Yvonnes Sohn macht fünf Mal in der Woche Kampfsport und wartet bereits jetzt darauf, dass er 14 Jahre alt wird, um endlich bestimmte Kampftechniken anwenden zu dürfen. Dass ihr Sohn so diszipliniert auf ein Ziel hinarbeitet, macht Mutter Yvonne sehr stolz. Christiane kann nicht glauben, was sie da erfährt: "Ich finde das abstoßend, wenn ein achtjähriger Junge darauf wartet, endlich jemanden zusammenschlagen zu können." Auch in seiner restlichen Freizeit ist Kampfsport für den Achtjährigen ein Thema. Dann zockt er nämlich an seiner Spielekonsole. Die eigentlich tolerante Mutter Christiane ist zunehmend entsetzt, als sie Luan dabei beobachtet: "Ist das nicht ein bisschen brutal, wie er den da zusammenschlägt", fragt sie Luan. "Das ist cool", lautet dessen knappe und einzige Antwort.

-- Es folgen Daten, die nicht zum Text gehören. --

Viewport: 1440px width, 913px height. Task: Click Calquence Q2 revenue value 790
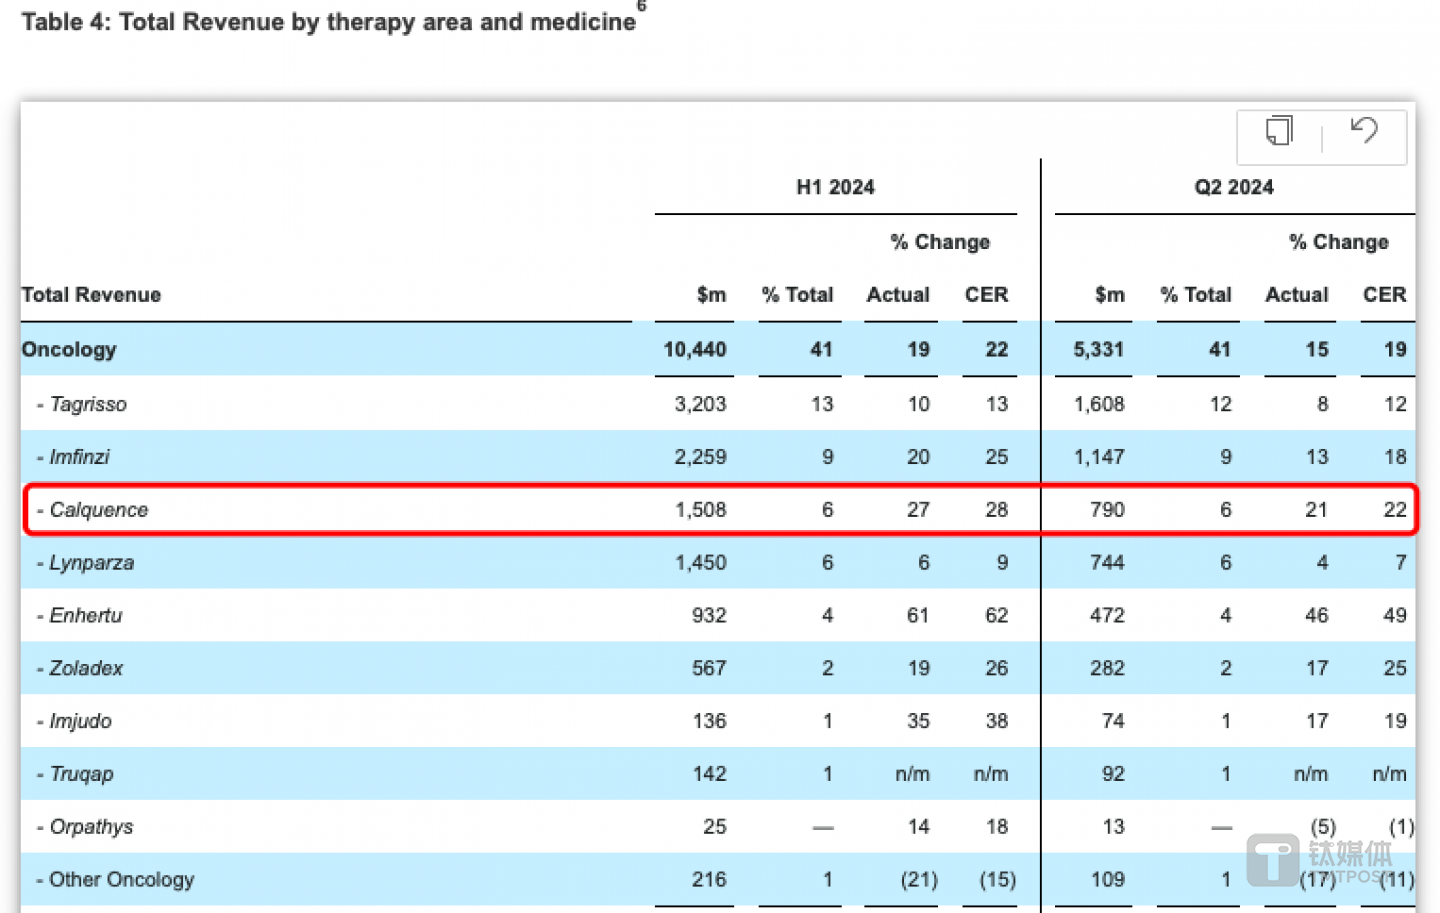point(1107,510)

Bei Christiane sieht der Alltag völlig anders aus. Sie ist gegen Druck und Kontrolle und Strafen spricht sie nicht aus. Ihr ist es wichtig, dass Ihre achtjährige Tochter Emily Freiraum und Spaß hat an dem, was sie tut, und dass ihre Kreativität und Fantasie gefördert werden. Äußerlichkeiten stehen bei ihr und ihrer Tochter nicht an erster Stelle, daher ist der Kleiderschrank von Emily auch aufs Wesentliche beschränkt. Für Mama Yvonne, die viel Wert auf das Erscheinungsbild ihres Sohnes legt, ist das ein Unding: "Ich würde mich in Grund und Boden schämen, wenn ich mehr Klamotten als mein Kind hätte." Sind diese beiden unterschiedlichen Mütter trotzdem offen genug für konstruktive Kritik und wohlgemeinte Ratschläge?